--- Compito 1 ---
Ripeti parola per parola il passo del brano sulle cantine sociali da "Come accennato poco" a "godono di rimbalzo.".
--- Compito 2 ---
Secondo i dati aggiornati al 2020 riportati nel brano sulle cantine sociali, quanti dipendenti hanno le cantine sociali italiane?

--- Brano da leggere ---
========================
I soci delle cantine sociali vengono, quindi, pagati in modo coerente con il lavoro svolto e il prodotto conferito e tutti i bilanci sono accessibili in modo trasparente e democratico. L’Europa, inoltre, sembra appoggiare la cooperazione agricola con bandi e finanziamenti pubblici che rendono l’attività delle cantine sociali più agevoli anche in termini economici.
 
In termini di dimensioni esistono cantine cooperative molto piccole con pochissimi soci e realtà con centinaia di vignaioli che fanno parte della società e ne possono decidere le sorti per quanto concerne l’entrata di nuovi viticoltori.
 
Per farci un’idea alcuni dei numeri delle cantine sociali italiane aggiornati al 2020 sono:
– 140.000 soci divisi tra le oltre 480 cantine;
– 9000 dipendenti;
– un giro d’affari di 4,5 miliardi di euro, pari al 60% della produzione nazionale di uva complessiva.
 
Viticoltori che dovranno rispettare uno statuto specifico redatto dai soci fondatori (al quale possono seguire modifiche dell’assemblea dei soci) e avranno l’onere di conferire uva personalmente coltivata, consapevoli del fatto che contribuirà alla produzione di vini che solo in rari casi saranno frutto di quelle sole uve (esistono esempi di veri e propri cru di singoli soci che per particolare vocazione vengono vinificati separatamente e danno origine a singole referenze). E’ importante, ai fini di una valutazione più attenta della qualità della materia prima utilizzata da una cantina sociale, comprendere se lo stato obblighi o meno il vignaiolo a conferire la totalità delle proprie uve. Questo perché in caso contrario, il vignaiolo potrebbe essere indotto a conferire solo le uve di seconda scelta e a tenere per sé le uve migliori.
 
E’ altrettanto importante sapere che, in quanto cooperativa, tutti gli utili derivati dalla vendita dei vini prodotti dalla cantina sociale verranno suddivisi in modo equo fra i soci.
 
Come accennato poco fa non sempre le cantine sociali, in Italia, hanno funzionato e bisogna ammettere che c’è un legame diretto fra le sorti di alcuni areali vitivinicoli italiani e le realtà cooperative locali. Si dice spesso, infatti, che là dove esiste una cantina sociale che gode di “buona salute” anche il territorio e le sue aziende private ne godono di rimbalzo.
========================
--- Voci tratte da un dataset ---

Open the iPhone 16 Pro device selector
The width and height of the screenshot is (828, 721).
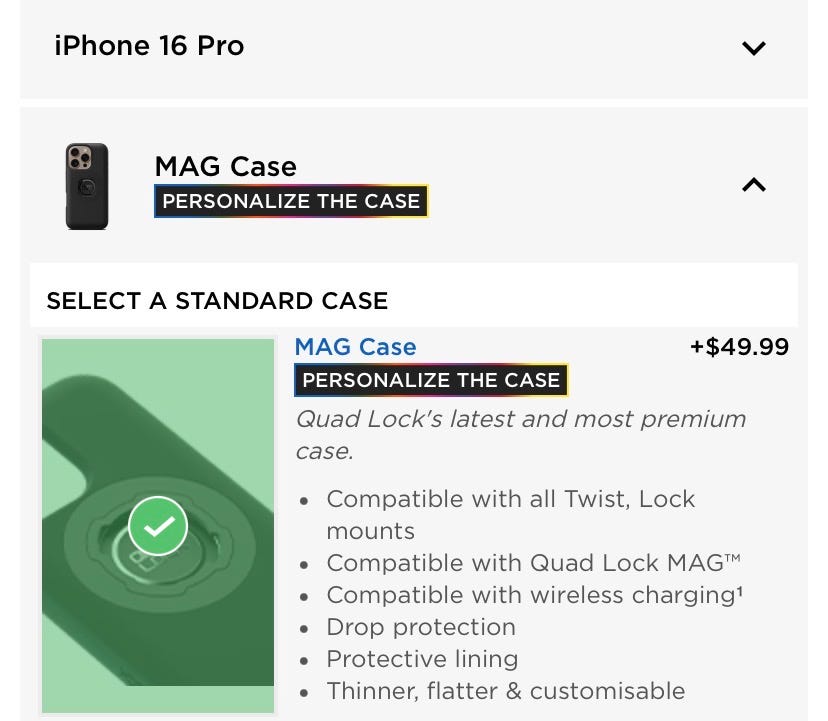[413, 47]
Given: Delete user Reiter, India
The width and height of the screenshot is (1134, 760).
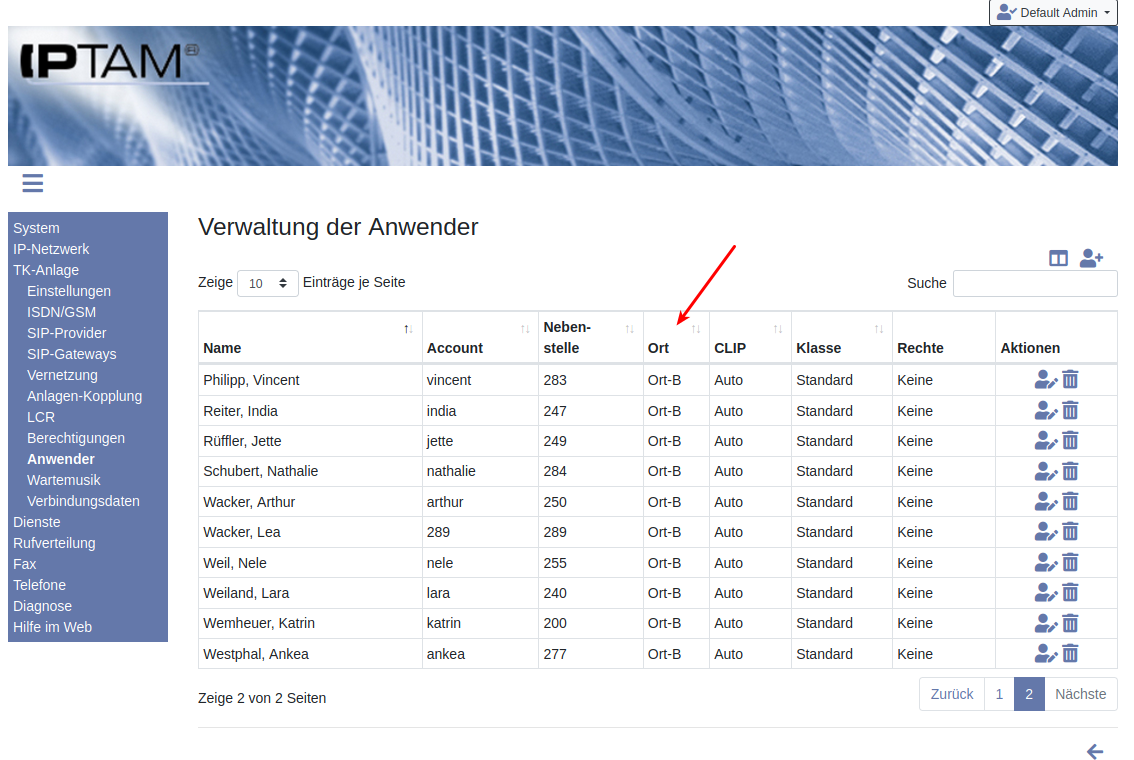Looking at the screenshot, I should [1070, 411].
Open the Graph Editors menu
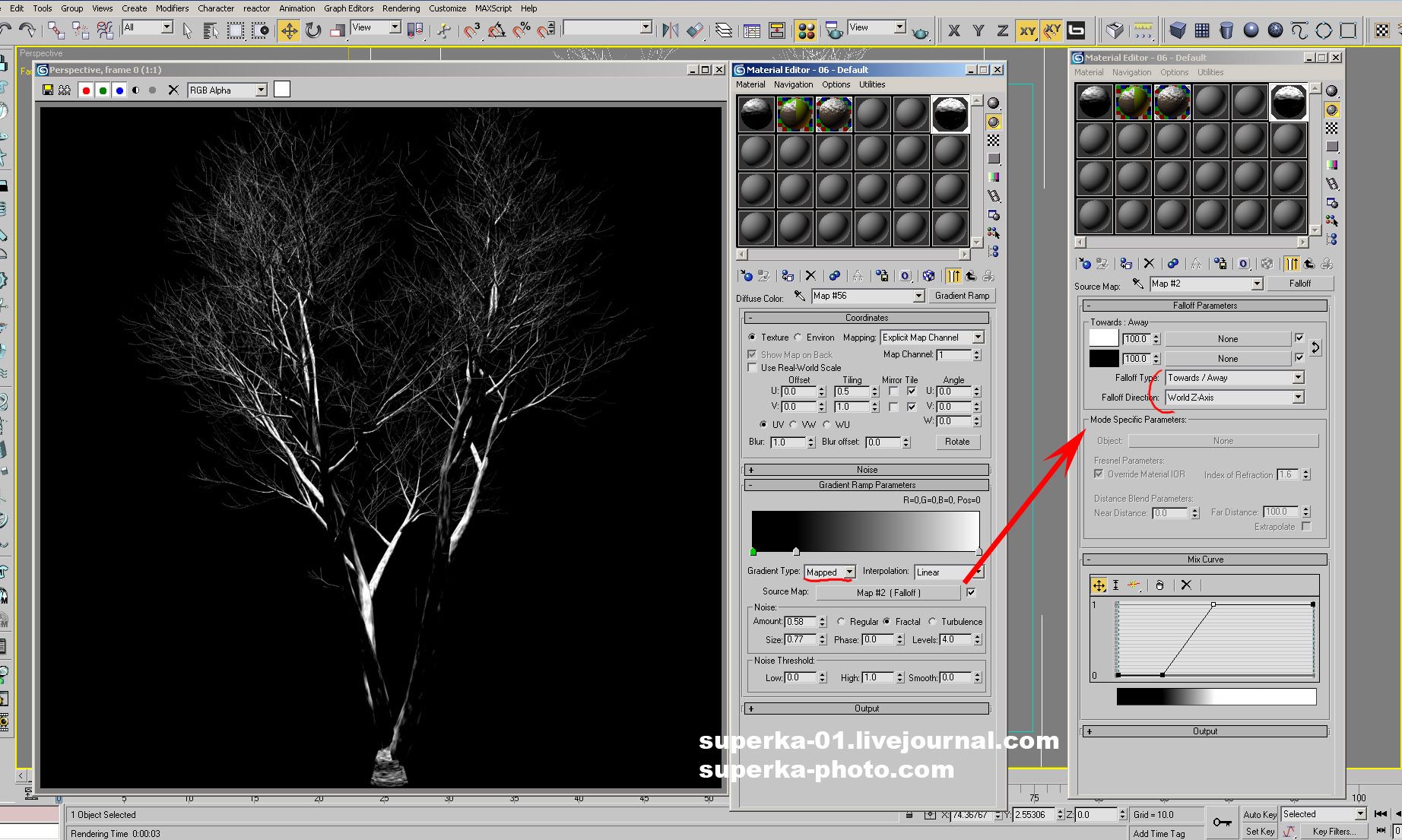This screenshot has width=1402, height=840. point(348,8)
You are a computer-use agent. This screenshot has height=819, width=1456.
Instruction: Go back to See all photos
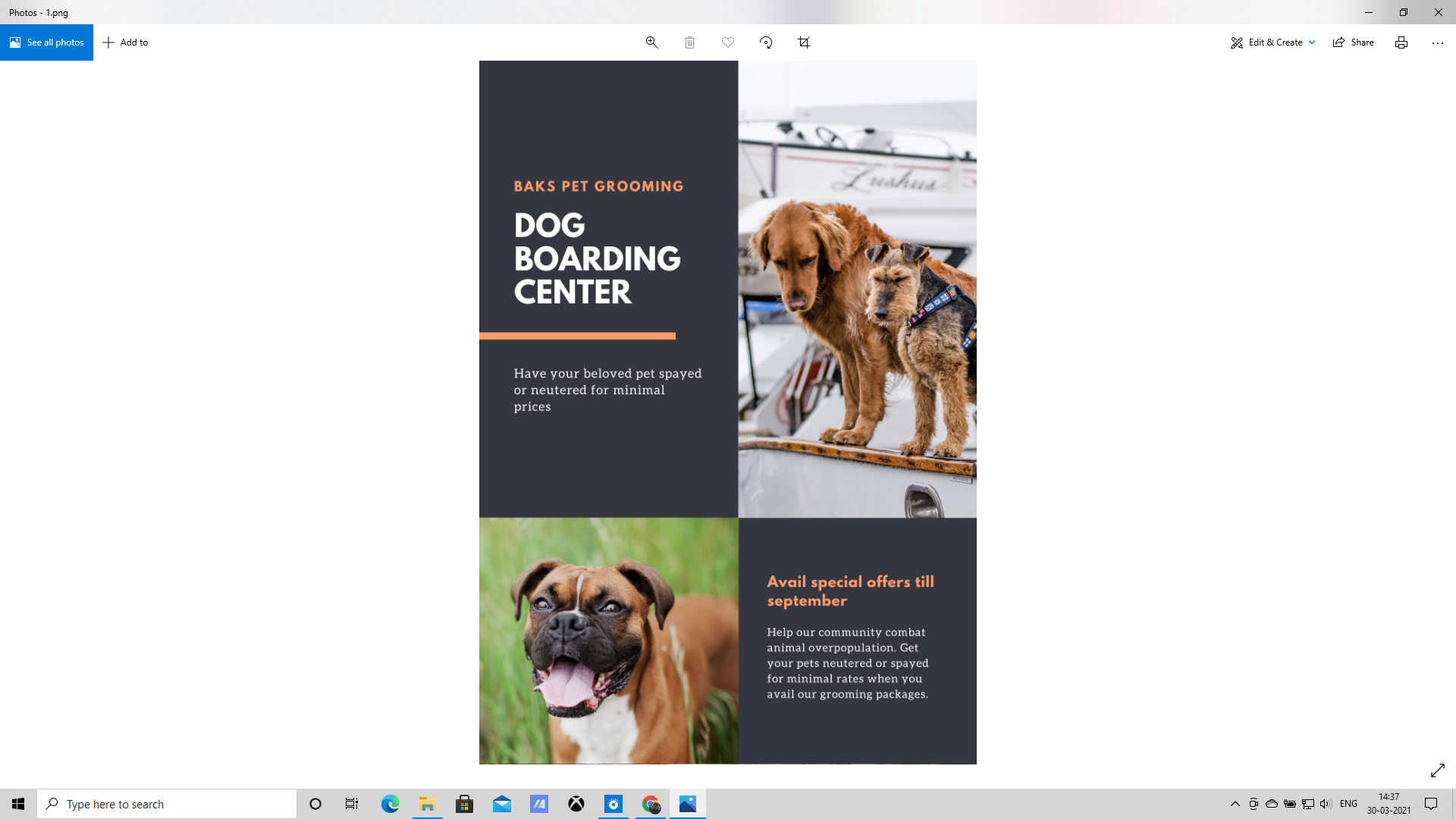click(47, 42)
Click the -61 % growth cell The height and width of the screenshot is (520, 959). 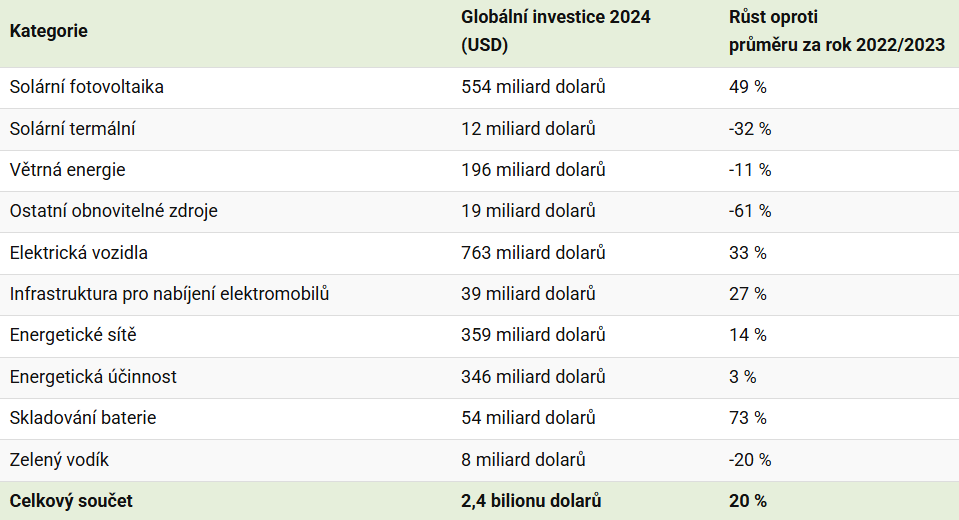click(x=750, y=211)
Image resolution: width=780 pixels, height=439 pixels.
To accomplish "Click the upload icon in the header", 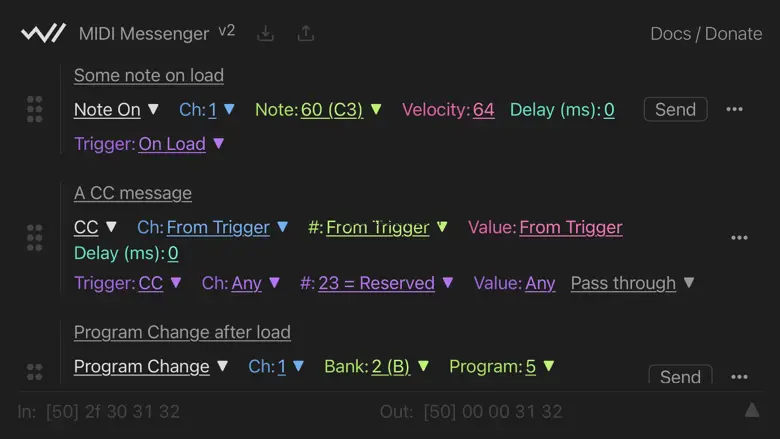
========================
--- Risultato corretto 1 ---
Come accennato poco fa non sempre le cantine sociali, in Italia, hanno funzionato e bisogna ammettere che c’è un legame diretto fra le sorti di alcuni areali vitivinicoli italiani e le realtà cooperative locali. Si dice spesso, infatti, che là dove esiste una cantina sociale che gode di “buona salute” anche il territorio e le sue aziende private ne godono di rimbalzo.

--- Risultato corretto 2 ---
9000 dipendenti.